Hout Bay harbour was blockaded on Wednesday by angry fishermen and their families after two fishermen were feared drowned while fishing illegally.

A number of those at the gathering said informal fishermen were forced to resort to “poaching” at night because they didn’t have fishing rights.

“(On Tuesday) night, four people went out to sea and only two came back,” said fisherman Angelo Joseph. “How many must we lose before the government gives us our own fishing rights?”

Garth Adonis and Jason Johnston fell overboard between 5am and 6am on Wednesday while out fishing off-shore of the Slangkop Lighthouse near Kommetjie.

They are believed to have drowned. NSRI spokesman Craig Lambinon said the search for the two men would resume on Thursday morning.

Anthony Theunissen said the protest was aimed at closing the harbour’s economic activity by keeping out trucks that were there to load fish for big businesses.

Some buyers had been allowed in so as not to cripple the earnings of fishermen who had catches to sell.

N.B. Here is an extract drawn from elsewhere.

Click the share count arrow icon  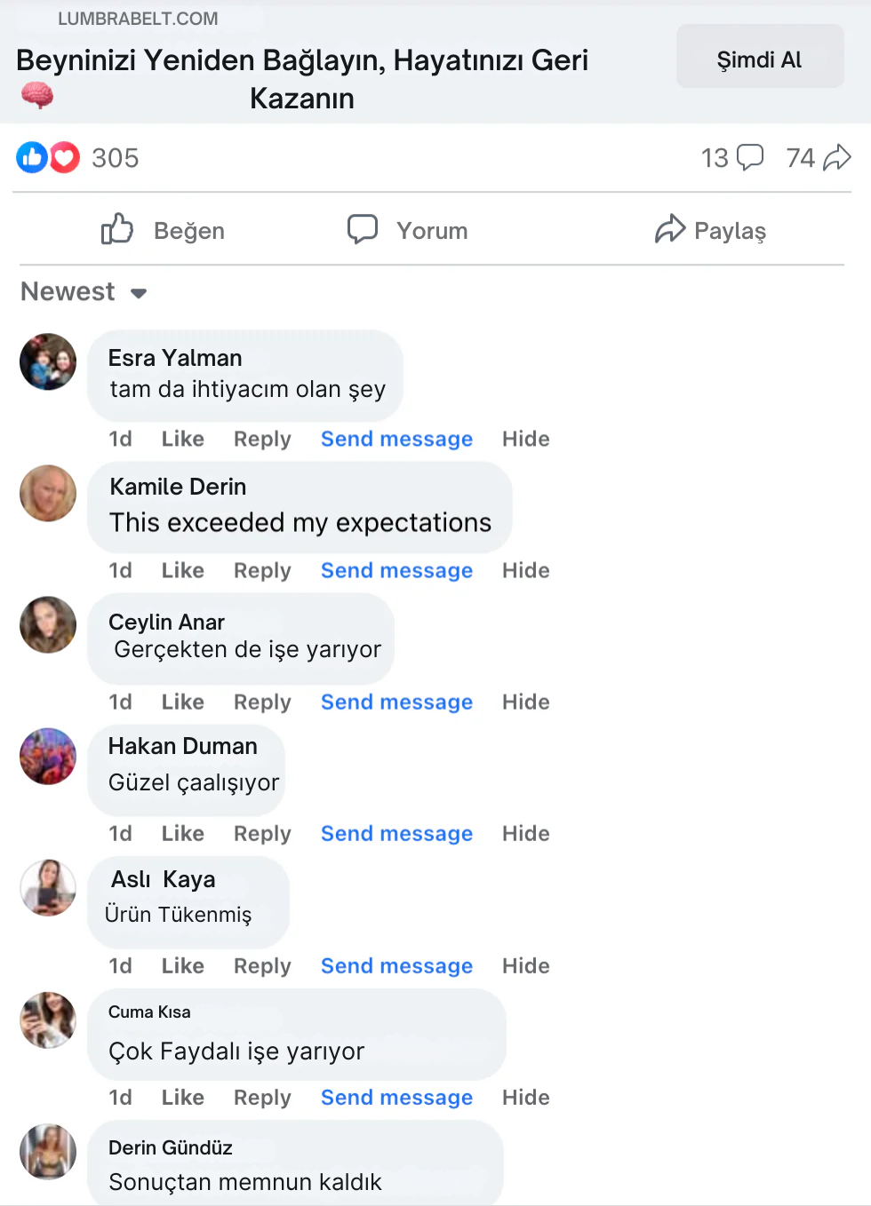point(837,157)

The crowd dispersed at 1pm after a meeting was scheduled for later in the day with officials of the Department of Agriculture, Forestry and Fisheries.

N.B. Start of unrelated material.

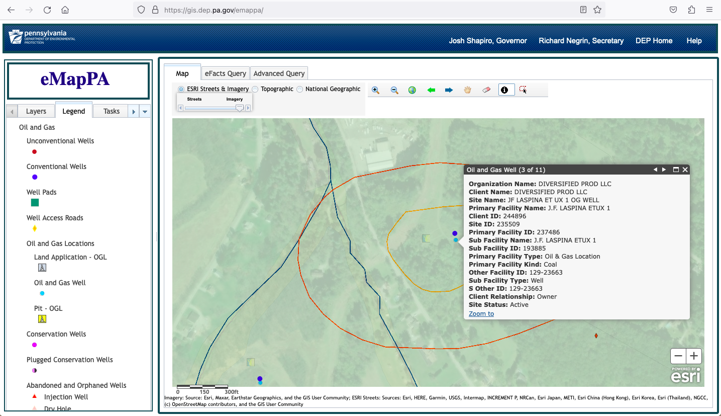Open the eFacts Query tab
This screenshot has height=416, width=721.
coord(225,73)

Community representative Greg Louw, who said he was a cousin of Adonis, said the gathering hadn’t been planned but that there was a need to raise informal fishermen’s concerns. “People have had enough where they need to gamble with their lives at sea under constraints, which come down to them not having access to the sea.”

Theunissen said people in their community had been fishing for generations and knew of no other way of life. “We’re not poachers or criminals. That’s how they classify us, but we’re informal fishermen. Those people who went fishing... did it to put food on their families’ tables.”

Theunissen said informal fishermen in Hout Bay wanted their own businesses, permits and a stake in fish farming.

According to Louw, there were opportunities for informal fishermen to obtain fishing rights; however, they needed support structures to assist them to fill in forms and get over red tape.

“People go out at night to steal, to catch fish to put bread on their tables,” said Carol Opperman, who lost her job at a fish factory last year because she fell ill. “We have to because we don’t have other work.”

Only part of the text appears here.